Сна реальность - хрупкая и зыбкая,
Странно там, чуть дымно и обманчиво.
Спрятав будущего знанье за улыбкою,
Перестраивать судьбу весьма заманчиво.
В блёклое, прозрачно-акварельное
Возвратившись в давнее минувшее,
Зная будущее, странное, похмельное,
Размалюю снова жизнь, как тушью я.
Сверху положу мазки тяжёлые,
Яркие, скрывающие прежнее,
Удивляя тени те ожившие
И решимостью своей, и безмятежностью.
"И безмятежностью", - записала я в блокноте.
Объявили о снижении и заходе на посадку.
"Точка принятия решения", как говорят лётчики.
Как же быть?
САМОЕГИГАНТСКОЕ ПОСЛЕСЛОВИЕ.
КОРОТКО О ДОЛГОМ
Вот я и рассказала про мою личную Эпоху прозы после того, как ушёл дар и не только к поэзии, но и к умению видеть мир через волшебный фильтр, делающий всё вокруг прекрасным и ярким, удивляющим, сохраняющий детское восприятие, когда каждый день радовал, потому что ежеминутно случалось чудо познания.

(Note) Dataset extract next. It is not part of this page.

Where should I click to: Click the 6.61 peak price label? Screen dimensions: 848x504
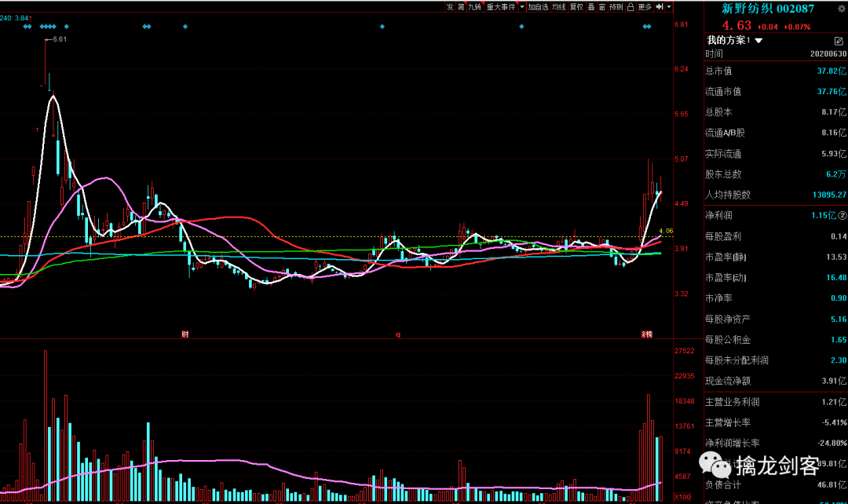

С малых лет я выражала ощущаемую мной полноту жизни с помощью стихов. В Эпоху прозы, лишившись такой возможности, стала немного другим человеком, существом с одной перегоревшей, но важной лампочкой в том месте, которое мы называем душой... или психикой... или личностью.
Или, может, наоборот? Кто кого увёл за собой: дар сбежал, забрав умение восхищаться миром, или восхищение исчезло, прихватив с собой дар? Никогда я этого не узнаю.
Пока писала, смотрела будто со стороны на те события, превращая в слова картинки из памяти, и оценивала прошлое, смею надеяться, объективно. Случилось то, на что я рассчитывала: смущавшее стало яснее, раздражавшее перестало сердить, для тревожащих воспоминаний нашлось успокоение, страхи о прошлом улеглись. Целительная сила творения прозы! А стихи... это совсем другое.
Когда-то у меня не получилось стихотворение, в котором я пыталась сравнить прозу и поэзию. Пришлось оставить, не то выходило, не то... Там были такие слова:
Роман - длинный вдох, не спеша разговор.
Стихи - тихий крик, даже шёпотом громкий.
Долгий, неспешный разговор располагает к рассуждениям, к анализу. А поэзия - эмоция, яркая краска, чистый, пронзительный звук. Сродни музыке. Не очень-то получится что-то осмыслить и проанализировать с помощью музыки Шопена, симфоний Моцарта или хоралов Баха. Прочувствовать - да, безусловно! До катарсиса, до слёз, до умирания.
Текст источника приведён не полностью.